> _Exercise aim_: Every line in the records below with the string "This" needs to be copied out.

> _Records provided_:
_ _ _ _
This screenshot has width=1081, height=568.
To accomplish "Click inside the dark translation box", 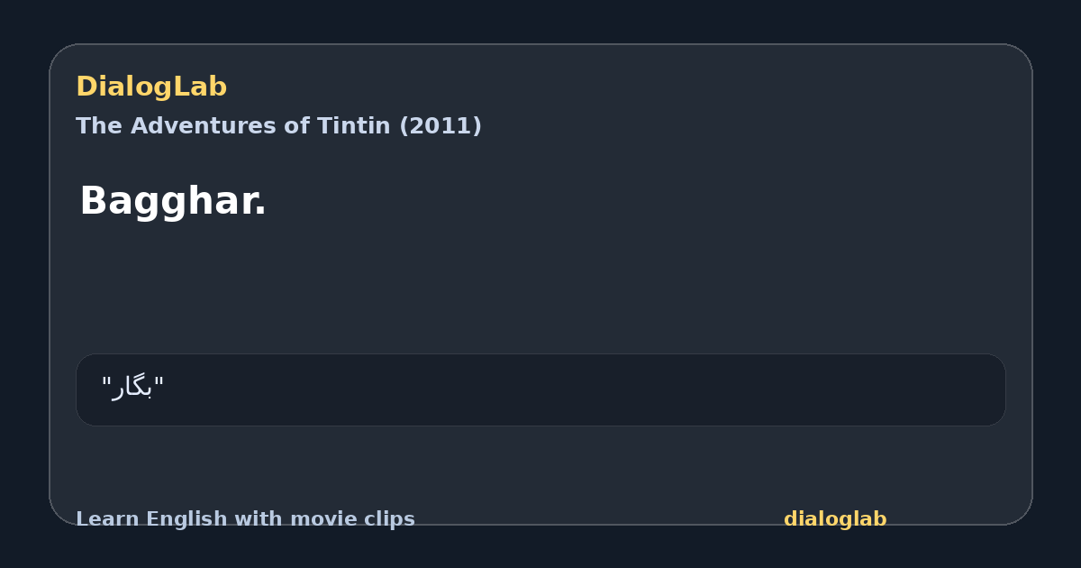I will 541,389.
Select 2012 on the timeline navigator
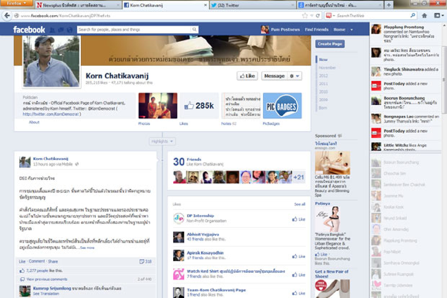The image size is (447, 298). [x=323, y=76]
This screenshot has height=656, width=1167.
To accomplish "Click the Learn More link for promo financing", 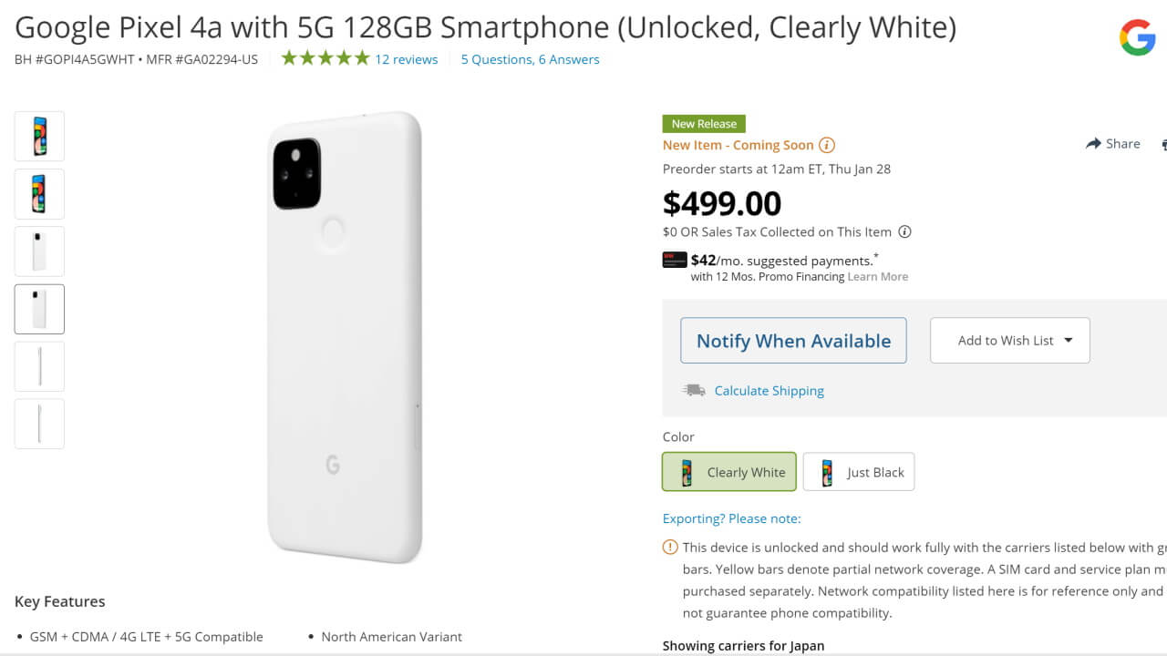I will pyautogui.click(x=877, y=276).
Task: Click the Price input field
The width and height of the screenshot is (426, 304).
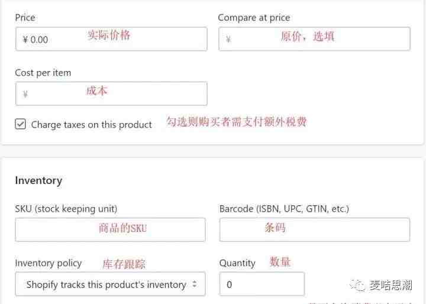Action: pos(111,39)
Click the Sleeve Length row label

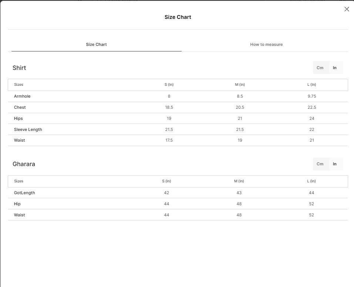28,129
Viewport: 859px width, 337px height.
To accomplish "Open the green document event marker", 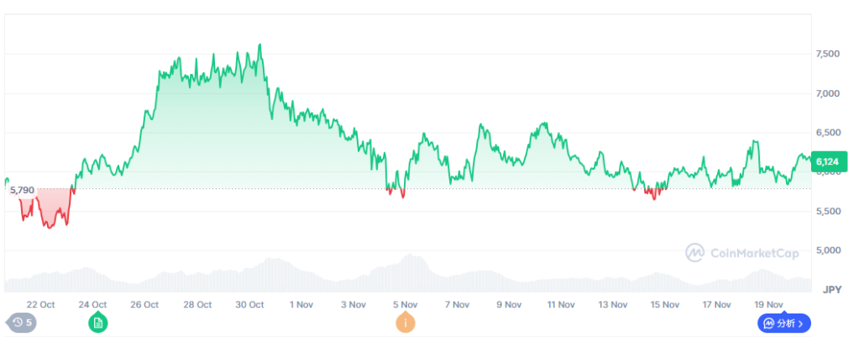I will pyautogui.click(x=98, y=322).
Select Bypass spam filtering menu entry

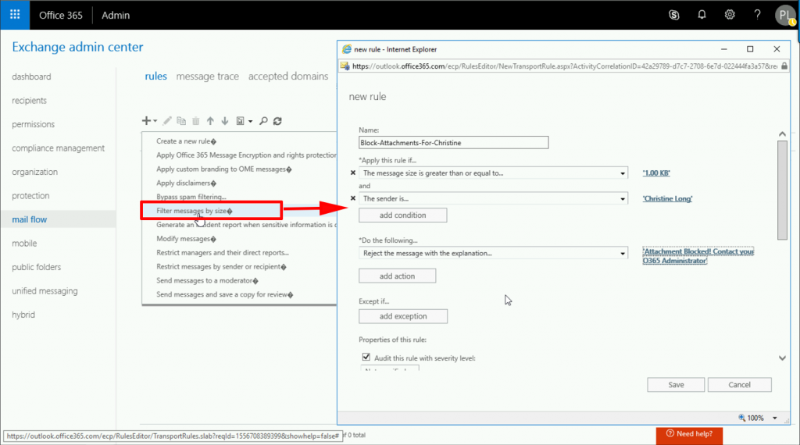pyautogui.click(x=191, y=197)
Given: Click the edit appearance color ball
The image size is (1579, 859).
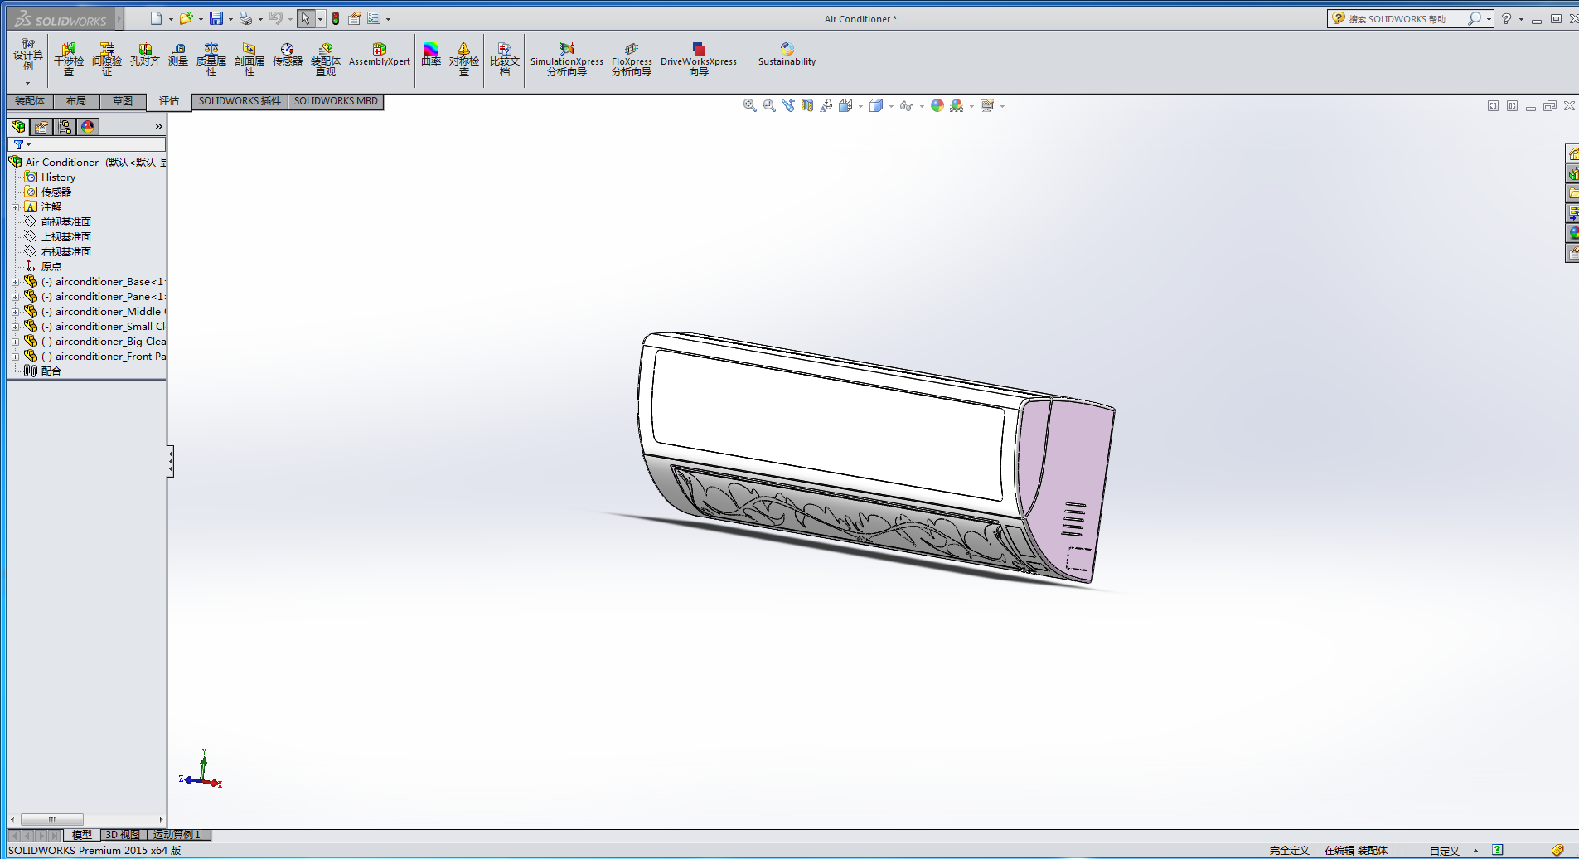Looking at the screenshot, I should point(937,106).
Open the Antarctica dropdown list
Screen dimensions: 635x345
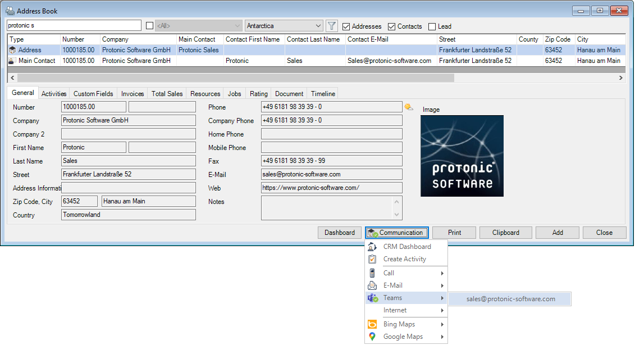pyautogui.click(x=318, y=26)
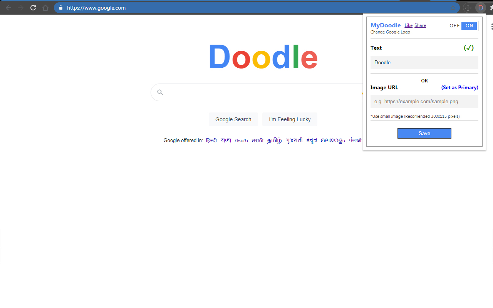
Task: Click the back navigation arrow
Action: (8, 7)
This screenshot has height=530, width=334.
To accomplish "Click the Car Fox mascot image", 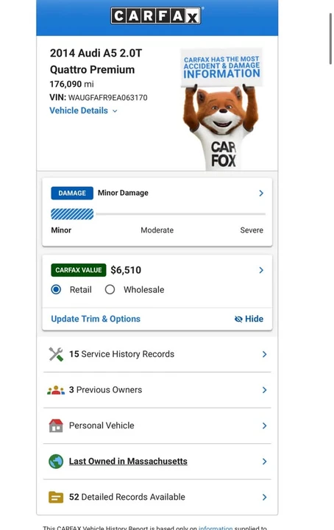I will 221,109.
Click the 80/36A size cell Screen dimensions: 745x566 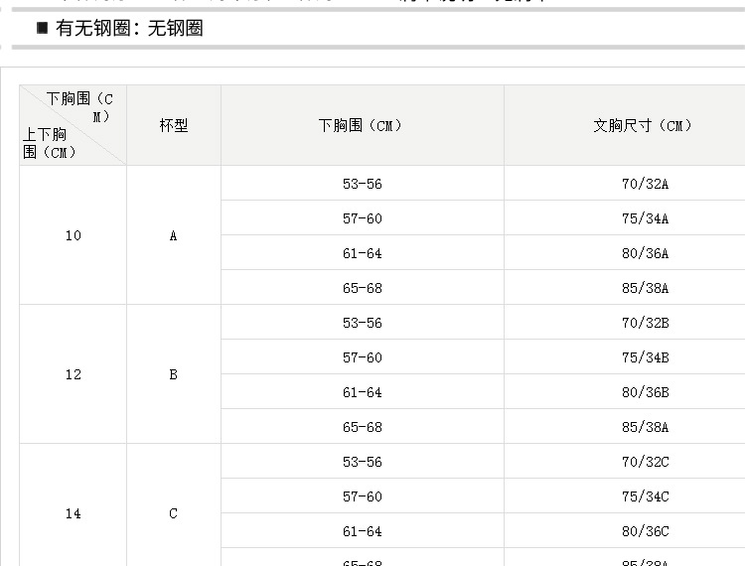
_ _ _ _
> _Exercise response_:
This screenshot has width=1081, height=568.
This screenshot has height=656, width=1167.
This screenshot has height=530, width=334.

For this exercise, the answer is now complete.